***** EXERCISE MATERIALS *****
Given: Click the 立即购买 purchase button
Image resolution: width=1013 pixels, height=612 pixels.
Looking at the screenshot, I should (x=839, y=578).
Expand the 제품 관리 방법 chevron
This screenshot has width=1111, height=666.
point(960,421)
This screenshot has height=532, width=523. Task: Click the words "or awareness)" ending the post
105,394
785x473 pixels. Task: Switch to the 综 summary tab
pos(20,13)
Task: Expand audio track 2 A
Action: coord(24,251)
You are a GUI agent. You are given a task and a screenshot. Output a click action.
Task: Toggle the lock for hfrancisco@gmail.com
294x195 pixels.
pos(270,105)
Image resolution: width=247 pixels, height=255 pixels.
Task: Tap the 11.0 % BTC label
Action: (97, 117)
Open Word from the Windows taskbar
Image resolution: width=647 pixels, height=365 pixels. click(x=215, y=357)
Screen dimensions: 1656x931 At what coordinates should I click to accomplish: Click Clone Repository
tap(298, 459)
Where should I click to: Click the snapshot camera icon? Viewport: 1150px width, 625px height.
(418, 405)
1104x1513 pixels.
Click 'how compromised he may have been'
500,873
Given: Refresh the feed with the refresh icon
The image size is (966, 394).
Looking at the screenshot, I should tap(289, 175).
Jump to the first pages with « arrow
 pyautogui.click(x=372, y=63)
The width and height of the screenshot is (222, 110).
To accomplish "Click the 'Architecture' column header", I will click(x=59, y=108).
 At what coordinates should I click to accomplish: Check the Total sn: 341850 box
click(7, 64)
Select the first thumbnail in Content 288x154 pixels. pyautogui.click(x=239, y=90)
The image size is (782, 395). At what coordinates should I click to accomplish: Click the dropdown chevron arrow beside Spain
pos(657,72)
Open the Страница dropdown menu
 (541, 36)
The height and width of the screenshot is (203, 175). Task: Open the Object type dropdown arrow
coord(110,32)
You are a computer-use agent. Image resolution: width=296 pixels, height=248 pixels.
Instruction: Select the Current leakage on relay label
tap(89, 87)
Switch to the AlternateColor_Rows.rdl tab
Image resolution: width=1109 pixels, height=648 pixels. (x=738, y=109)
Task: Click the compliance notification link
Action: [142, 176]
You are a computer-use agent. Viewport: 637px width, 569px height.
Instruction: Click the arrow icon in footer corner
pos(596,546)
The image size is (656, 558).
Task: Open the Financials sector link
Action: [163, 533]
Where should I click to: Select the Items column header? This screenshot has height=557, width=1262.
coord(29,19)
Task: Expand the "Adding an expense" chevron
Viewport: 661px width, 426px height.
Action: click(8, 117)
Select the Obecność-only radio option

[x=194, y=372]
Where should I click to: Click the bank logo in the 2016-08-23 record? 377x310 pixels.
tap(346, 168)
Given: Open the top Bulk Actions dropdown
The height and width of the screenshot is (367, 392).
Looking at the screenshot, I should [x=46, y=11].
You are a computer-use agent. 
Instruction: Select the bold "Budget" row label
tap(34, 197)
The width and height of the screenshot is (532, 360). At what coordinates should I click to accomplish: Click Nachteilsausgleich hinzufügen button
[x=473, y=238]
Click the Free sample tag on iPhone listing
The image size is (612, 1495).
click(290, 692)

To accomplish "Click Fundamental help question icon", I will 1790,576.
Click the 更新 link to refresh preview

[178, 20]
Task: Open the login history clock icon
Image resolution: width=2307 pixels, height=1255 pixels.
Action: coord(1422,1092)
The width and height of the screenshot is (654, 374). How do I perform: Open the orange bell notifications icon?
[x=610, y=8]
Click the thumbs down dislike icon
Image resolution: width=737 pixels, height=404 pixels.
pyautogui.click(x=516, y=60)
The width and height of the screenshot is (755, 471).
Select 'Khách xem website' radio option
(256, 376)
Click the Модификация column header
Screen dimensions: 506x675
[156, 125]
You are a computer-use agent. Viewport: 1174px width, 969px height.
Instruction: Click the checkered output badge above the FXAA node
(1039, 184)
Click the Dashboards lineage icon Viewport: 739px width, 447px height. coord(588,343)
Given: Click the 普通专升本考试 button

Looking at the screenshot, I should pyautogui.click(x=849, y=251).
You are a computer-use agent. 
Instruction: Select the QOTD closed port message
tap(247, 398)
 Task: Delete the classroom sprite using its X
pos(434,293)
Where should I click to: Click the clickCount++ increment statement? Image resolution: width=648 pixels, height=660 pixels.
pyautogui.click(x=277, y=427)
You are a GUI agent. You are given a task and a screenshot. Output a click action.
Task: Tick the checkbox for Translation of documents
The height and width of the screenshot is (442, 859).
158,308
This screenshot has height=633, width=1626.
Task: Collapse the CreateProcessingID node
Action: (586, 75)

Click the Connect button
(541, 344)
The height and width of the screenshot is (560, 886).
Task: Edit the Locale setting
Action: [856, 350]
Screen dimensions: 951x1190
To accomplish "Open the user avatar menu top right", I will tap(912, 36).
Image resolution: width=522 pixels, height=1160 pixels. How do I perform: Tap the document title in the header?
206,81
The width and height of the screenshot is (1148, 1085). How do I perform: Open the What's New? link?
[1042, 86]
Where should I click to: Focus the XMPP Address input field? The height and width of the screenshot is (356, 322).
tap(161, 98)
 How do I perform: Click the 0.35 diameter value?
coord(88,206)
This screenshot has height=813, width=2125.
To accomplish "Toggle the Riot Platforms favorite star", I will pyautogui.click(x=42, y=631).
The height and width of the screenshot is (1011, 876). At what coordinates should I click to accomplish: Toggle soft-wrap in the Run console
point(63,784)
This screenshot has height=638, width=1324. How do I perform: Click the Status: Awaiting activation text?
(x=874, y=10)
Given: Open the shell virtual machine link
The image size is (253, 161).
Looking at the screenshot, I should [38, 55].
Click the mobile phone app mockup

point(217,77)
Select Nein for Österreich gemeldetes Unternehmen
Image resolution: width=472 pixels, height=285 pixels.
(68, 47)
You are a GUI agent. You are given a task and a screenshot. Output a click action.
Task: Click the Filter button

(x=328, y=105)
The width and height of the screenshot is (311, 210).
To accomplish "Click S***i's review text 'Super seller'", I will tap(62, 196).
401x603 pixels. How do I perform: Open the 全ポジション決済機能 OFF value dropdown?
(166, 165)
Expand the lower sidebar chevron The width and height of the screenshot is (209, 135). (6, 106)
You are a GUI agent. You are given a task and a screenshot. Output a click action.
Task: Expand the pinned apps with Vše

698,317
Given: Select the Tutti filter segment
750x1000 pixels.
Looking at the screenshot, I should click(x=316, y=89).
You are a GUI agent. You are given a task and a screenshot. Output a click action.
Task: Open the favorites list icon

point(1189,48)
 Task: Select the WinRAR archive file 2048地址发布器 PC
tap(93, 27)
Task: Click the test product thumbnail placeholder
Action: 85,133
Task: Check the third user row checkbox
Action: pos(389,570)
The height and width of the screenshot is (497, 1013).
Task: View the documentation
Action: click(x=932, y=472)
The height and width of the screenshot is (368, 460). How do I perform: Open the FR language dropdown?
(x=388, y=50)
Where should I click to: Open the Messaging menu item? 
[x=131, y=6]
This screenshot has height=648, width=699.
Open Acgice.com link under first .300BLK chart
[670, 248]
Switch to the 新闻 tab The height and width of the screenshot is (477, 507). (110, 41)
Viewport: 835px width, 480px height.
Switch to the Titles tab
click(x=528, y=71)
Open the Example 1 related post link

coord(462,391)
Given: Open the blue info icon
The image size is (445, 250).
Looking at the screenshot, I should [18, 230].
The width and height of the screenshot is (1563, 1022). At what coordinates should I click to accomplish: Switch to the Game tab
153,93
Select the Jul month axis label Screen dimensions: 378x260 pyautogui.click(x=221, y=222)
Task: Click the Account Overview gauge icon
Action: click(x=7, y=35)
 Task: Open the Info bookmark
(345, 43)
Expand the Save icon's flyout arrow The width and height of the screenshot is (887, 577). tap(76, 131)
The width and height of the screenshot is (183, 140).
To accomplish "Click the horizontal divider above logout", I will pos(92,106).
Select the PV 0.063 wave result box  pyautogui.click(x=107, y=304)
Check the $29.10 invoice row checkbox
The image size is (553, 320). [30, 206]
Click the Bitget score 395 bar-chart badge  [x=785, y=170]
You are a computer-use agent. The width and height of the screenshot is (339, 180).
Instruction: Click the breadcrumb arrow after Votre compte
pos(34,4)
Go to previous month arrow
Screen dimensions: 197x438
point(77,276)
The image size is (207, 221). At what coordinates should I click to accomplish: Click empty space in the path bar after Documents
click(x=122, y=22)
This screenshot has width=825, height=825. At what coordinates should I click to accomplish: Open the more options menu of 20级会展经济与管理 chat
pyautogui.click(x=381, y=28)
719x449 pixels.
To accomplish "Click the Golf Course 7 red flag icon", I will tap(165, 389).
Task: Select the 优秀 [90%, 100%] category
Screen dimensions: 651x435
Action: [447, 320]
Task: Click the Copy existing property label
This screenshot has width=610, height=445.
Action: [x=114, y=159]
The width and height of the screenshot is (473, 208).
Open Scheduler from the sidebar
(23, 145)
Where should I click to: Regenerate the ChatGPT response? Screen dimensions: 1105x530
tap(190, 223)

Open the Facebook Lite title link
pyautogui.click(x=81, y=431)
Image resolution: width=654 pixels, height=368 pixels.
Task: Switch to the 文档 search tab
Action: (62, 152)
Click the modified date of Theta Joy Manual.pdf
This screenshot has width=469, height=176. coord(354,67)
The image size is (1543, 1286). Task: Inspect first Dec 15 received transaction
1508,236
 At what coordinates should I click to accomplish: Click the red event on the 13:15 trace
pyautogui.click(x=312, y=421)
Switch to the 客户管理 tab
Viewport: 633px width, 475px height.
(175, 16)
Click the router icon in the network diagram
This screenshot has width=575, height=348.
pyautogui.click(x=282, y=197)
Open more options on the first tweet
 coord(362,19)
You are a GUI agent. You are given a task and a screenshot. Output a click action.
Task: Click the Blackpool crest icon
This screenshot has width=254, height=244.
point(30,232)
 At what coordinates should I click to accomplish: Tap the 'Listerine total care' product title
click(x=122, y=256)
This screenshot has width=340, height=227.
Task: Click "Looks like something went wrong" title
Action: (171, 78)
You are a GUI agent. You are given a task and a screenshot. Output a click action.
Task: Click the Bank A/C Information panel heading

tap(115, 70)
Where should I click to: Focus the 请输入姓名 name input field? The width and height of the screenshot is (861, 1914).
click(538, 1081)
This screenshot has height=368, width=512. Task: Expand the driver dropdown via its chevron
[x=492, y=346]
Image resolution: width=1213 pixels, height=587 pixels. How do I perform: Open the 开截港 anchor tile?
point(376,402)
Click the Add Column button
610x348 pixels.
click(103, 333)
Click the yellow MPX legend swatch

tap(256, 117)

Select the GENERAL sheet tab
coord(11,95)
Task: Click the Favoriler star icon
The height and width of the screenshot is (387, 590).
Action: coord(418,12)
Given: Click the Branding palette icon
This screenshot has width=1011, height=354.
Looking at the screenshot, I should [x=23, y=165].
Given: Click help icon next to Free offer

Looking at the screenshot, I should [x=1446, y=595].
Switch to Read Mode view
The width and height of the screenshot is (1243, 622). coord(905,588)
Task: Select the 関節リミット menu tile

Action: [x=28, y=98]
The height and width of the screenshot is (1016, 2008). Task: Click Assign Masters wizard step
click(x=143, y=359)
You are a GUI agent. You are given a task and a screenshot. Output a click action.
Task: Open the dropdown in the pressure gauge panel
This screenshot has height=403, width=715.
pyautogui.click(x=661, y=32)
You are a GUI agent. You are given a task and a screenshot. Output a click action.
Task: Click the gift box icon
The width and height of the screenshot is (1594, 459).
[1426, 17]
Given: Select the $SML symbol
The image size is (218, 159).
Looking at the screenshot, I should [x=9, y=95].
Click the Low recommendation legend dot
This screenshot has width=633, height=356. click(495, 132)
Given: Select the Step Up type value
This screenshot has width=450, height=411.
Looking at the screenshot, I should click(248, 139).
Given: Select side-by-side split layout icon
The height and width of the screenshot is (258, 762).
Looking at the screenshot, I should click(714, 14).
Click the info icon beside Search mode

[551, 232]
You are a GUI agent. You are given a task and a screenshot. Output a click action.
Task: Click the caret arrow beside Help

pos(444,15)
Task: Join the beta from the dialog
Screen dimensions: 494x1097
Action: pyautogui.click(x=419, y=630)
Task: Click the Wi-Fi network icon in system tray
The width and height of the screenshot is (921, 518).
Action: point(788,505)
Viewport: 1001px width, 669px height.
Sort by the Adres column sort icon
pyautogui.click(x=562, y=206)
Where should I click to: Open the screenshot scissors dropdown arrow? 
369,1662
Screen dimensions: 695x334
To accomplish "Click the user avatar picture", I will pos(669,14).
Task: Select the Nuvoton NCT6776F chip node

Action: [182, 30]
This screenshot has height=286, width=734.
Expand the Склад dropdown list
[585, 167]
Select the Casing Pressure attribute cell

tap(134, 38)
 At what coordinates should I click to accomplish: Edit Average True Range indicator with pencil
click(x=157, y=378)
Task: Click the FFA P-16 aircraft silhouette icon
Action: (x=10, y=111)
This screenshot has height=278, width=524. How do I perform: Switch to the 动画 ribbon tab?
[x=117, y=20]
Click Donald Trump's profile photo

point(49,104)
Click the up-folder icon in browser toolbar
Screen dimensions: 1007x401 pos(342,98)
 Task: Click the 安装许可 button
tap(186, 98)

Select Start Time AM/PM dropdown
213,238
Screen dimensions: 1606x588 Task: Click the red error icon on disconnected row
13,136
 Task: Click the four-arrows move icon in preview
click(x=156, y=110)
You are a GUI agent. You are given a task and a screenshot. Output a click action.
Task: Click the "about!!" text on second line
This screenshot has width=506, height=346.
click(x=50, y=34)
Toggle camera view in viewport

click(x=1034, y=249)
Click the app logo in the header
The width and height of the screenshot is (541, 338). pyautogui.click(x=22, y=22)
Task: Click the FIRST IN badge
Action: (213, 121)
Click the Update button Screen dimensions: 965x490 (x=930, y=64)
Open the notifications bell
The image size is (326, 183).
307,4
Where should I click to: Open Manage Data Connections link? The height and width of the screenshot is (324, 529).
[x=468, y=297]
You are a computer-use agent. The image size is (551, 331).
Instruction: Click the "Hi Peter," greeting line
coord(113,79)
*****
Copy every line from the entries that contains the word "network".

## RESPONSE AREA
Click the router icon in the network diagram
Task: Click the Wi-Fi network icon in system tray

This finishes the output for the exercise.